**What to produce:**
Search the listing below for the word "Create" and copy each line that holds it.

**Data for analysis:**

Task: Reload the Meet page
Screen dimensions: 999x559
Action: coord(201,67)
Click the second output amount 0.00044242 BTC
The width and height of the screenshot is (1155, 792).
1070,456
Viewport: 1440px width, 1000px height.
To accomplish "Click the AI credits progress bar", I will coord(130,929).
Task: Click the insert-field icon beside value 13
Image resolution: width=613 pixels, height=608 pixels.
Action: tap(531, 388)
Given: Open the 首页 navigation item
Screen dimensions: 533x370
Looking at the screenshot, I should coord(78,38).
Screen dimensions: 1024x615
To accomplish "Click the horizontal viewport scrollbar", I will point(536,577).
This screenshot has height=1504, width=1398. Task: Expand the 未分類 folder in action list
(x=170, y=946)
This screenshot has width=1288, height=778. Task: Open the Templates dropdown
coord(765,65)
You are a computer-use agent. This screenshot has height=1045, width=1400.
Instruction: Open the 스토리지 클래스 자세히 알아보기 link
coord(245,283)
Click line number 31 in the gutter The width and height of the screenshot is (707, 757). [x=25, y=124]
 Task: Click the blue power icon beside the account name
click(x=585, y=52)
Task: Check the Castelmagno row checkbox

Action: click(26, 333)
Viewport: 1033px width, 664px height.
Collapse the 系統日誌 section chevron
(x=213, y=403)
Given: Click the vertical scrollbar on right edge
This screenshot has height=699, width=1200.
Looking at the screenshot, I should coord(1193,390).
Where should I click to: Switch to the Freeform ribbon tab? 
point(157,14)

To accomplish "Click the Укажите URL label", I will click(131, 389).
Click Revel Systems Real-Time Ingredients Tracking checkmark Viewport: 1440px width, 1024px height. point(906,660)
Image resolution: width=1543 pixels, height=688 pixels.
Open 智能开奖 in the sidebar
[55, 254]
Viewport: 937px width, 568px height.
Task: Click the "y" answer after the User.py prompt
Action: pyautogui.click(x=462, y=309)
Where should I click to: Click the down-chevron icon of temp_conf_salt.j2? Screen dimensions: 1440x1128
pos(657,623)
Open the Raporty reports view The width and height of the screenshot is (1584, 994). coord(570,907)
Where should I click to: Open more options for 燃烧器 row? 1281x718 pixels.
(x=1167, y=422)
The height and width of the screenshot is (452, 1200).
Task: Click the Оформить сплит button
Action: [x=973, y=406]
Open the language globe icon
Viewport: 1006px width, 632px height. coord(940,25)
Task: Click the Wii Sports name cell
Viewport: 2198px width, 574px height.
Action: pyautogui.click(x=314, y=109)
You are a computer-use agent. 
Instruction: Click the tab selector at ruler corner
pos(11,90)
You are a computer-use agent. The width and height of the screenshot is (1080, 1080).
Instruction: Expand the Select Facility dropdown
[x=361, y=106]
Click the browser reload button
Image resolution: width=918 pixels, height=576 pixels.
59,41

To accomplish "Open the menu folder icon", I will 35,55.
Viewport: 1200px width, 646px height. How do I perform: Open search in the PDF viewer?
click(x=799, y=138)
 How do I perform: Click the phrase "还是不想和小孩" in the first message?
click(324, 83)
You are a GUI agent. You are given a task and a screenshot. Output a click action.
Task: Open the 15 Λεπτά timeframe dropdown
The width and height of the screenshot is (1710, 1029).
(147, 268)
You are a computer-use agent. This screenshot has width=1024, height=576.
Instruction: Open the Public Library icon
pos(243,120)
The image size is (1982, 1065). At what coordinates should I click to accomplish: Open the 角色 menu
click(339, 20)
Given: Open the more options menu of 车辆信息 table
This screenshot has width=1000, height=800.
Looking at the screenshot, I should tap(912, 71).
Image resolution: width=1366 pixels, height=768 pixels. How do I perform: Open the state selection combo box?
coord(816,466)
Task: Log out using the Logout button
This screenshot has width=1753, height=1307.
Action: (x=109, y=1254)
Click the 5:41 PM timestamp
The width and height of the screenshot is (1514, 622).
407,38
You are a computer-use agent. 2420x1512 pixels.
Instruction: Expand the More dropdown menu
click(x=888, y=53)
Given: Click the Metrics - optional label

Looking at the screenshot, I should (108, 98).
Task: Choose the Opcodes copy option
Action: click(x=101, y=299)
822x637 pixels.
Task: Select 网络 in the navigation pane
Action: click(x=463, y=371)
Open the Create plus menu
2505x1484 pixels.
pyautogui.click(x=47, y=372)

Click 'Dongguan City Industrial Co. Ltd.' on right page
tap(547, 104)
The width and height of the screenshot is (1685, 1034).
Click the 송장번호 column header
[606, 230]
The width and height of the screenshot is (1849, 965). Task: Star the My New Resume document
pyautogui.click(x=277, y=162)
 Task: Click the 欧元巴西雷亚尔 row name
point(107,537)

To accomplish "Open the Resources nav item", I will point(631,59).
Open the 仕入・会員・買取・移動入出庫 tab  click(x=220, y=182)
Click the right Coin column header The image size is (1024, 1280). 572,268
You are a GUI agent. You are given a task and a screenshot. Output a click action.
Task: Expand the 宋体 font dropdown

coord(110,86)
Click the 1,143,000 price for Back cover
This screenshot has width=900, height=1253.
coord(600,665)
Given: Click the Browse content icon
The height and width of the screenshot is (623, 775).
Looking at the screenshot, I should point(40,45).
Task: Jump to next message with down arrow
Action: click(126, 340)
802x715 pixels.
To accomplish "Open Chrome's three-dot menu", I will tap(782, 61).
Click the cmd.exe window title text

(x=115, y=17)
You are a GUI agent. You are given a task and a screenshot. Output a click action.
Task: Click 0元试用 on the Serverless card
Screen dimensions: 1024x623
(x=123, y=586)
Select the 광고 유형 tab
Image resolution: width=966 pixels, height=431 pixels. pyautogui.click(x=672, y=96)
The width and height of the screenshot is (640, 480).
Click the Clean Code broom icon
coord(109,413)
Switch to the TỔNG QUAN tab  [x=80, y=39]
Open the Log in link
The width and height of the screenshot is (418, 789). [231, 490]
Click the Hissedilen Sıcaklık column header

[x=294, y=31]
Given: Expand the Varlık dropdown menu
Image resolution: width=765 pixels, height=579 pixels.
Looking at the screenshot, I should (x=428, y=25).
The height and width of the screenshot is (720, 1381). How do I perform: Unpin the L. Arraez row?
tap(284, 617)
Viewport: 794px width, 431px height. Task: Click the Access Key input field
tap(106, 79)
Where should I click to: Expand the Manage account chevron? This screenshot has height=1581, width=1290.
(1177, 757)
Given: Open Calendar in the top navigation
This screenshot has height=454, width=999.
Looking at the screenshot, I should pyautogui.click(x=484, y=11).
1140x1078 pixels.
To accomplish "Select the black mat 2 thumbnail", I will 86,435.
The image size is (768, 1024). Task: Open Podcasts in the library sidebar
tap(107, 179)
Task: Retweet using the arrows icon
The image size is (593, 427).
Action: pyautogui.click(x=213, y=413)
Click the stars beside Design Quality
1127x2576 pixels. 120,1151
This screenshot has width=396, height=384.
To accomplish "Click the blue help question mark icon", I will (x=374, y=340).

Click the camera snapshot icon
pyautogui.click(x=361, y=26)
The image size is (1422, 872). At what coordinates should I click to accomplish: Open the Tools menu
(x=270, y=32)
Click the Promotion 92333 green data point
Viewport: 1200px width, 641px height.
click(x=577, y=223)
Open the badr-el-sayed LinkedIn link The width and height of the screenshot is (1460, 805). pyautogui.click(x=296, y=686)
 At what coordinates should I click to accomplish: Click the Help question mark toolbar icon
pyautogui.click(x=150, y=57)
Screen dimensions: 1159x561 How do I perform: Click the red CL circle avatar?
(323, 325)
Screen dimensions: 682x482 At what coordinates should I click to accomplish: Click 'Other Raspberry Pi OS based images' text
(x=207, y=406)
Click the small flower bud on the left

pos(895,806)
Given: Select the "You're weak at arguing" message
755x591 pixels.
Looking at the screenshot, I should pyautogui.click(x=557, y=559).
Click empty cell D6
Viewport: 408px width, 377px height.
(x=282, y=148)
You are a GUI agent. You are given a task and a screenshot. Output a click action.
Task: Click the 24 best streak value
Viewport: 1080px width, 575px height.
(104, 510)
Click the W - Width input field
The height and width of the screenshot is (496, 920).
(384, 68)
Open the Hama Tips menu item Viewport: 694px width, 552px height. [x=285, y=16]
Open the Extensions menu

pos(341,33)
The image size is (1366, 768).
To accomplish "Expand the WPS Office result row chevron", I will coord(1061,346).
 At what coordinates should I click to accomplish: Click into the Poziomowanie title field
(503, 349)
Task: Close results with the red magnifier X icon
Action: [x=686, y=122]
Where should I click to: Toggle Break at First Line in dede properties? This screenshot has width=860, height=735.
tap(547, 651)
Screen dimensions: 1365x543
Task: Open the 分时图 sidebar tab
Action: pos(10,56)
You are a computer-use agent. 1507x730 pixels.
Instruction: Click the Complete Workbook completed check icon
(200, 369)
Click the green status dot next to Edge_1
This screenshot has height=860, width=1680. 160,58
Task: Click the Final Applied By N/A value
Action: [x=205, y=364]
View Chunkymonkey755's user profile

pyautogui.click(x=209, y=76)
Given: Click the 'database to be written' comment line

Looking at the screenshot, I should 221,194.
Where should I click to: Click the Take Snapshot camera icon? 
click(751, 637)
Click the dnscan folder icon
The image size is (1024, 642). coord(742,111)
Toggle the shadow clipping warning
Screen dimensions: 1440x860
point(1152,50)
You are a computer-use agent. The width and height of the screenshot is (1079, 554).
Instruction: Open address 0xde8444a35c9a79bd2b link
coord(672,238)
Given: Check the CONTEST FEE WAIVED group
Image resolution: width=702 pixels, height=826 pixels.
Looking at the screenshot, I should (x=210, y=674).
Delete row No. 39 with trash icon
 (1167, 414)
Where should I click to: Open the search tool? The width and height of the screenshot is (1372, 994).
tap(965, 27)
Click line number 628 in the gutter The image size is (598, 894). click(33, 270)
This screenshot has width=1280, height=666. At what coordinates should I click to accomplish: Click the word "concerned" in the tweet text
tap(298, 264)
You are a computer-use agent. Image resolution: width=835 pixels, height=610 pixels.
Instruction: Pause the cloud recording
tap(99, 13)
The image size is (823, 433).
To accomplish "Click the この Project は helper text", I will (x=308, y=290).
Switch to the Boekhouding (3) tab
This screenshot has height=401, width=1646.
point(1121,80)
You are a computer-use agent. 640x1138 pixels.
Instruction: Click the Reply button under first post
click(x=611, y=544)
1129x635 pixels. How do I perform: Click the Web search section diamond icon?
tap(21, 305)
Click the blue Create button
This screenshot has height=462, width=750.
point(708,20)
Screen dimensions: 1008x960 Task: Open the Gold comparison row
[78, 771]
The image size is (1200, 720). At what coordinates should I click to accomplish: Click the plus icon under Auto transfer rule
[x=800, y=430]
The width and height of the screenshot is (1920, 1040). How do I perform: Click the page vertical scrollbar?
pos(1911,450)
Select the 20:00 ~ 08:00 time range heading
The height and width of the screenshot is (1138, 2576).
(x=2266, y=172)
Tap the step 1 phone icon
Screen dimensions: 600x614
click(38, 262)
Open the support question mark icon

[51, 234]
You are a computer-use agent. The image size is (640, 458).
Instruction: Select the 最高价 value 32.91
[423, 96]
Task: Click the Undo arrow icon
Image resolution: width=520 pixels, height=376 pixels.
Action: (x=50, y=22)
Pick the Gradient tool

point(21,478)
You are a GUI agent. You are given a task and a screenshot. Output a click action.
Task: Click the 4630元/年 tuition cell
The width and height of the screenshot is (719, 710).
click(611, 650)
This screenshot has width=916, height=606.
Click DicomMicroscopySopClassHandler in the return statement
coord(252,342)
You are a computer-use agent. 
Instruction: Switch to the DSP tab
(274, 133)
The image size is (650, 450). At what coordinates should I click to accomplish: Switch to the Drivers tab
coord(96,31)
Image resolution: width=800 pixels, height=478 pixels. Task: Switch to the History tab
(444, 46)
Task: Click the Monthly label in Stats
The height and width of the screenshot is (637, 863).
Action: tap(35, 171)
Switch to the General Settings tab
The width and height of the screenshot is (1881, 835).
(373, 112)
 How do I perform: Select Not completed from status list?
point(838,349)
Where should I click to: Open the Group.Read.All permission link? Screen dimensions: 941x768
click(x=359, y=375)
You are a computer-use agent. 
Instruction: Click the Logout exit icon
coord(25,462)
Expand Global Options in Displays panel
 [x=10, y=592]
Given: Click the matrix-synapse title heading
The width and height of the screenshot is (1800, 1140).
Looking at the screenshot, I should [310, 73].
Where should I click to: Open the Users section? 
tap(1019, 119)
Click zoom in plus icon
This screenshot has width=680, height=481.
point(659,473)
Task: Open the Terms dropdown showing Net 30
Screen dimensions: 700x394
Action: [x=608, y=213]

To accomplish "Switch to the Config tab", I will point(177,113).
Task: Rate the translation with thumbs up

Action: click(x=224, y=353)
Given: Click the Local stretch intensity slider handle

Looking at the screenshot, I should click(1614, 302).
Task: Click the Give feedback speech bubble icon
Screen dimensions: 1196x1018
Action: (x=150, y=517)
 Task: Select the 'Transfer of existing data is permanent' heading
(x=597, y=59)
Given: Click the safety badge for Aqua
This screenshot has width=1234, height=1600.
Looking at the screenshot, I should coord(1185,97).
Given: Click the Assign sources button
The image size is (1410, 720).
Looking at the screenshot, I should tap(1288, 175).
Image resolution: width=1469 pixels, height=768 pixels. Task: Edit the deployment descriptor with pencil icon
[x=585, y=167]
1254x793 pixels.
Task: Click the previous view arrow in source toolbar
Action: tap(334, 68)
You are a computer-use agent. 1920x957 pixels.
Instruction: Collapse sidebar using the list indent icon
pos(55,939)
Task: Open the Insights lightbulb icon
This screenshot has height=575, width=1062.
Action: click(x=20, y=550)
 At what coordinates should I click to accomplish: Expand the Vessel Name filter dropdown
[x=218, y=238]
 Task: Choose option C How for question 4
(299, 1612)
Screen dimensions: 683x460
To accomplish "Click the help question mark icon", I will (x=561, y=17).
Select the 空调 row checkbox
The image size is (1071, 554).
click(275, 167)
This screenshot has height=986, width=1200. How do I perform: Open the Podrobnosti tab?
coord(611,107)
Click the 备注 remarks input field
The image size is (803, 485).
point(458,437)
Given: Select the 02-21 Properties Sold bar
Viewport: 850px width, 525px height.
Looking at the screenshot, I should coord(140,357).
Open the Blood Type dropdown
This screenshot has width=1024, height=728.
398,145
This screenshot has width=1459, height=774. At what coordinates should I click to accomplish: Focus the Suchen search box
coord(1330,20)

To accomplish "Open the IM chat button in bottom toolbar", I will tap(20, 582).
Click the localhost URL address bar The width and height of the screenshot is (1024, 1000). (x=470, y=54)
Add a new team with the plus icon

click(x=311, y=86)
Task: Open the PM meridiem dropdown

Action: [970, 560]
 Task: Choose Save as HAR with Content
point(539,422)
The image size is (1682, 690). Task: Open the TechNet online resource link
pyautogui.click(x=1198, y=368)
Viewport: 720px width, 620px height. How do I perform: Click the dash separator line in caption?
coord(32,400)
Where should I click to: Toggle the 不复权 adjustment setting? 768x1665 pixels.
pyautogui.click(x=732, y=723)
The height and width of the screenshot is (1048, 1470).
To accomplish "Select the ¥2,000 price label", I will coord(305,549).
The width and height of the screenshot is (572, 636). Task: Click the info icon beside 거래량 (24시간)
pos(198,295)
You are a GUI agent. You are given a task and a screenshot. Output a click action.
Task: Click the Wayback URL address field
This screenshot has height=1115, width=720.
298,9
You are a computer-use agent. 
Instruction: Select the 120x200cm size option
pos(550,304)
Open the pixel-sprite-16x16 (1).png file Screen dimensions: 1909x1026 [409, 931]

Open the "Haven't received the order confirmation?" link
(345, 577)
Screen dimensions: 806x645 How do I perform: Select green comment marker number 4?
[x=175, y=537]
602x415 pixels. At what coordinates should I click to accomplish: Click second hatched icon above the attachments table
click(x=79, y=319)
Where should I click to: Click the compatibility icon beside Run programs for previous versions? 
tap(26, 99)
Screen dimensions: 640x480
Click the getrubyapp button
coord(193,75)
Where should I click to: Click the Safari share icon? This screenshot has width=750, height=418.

**Worked solution:**
Open the Create plus menu
Click the blue Create button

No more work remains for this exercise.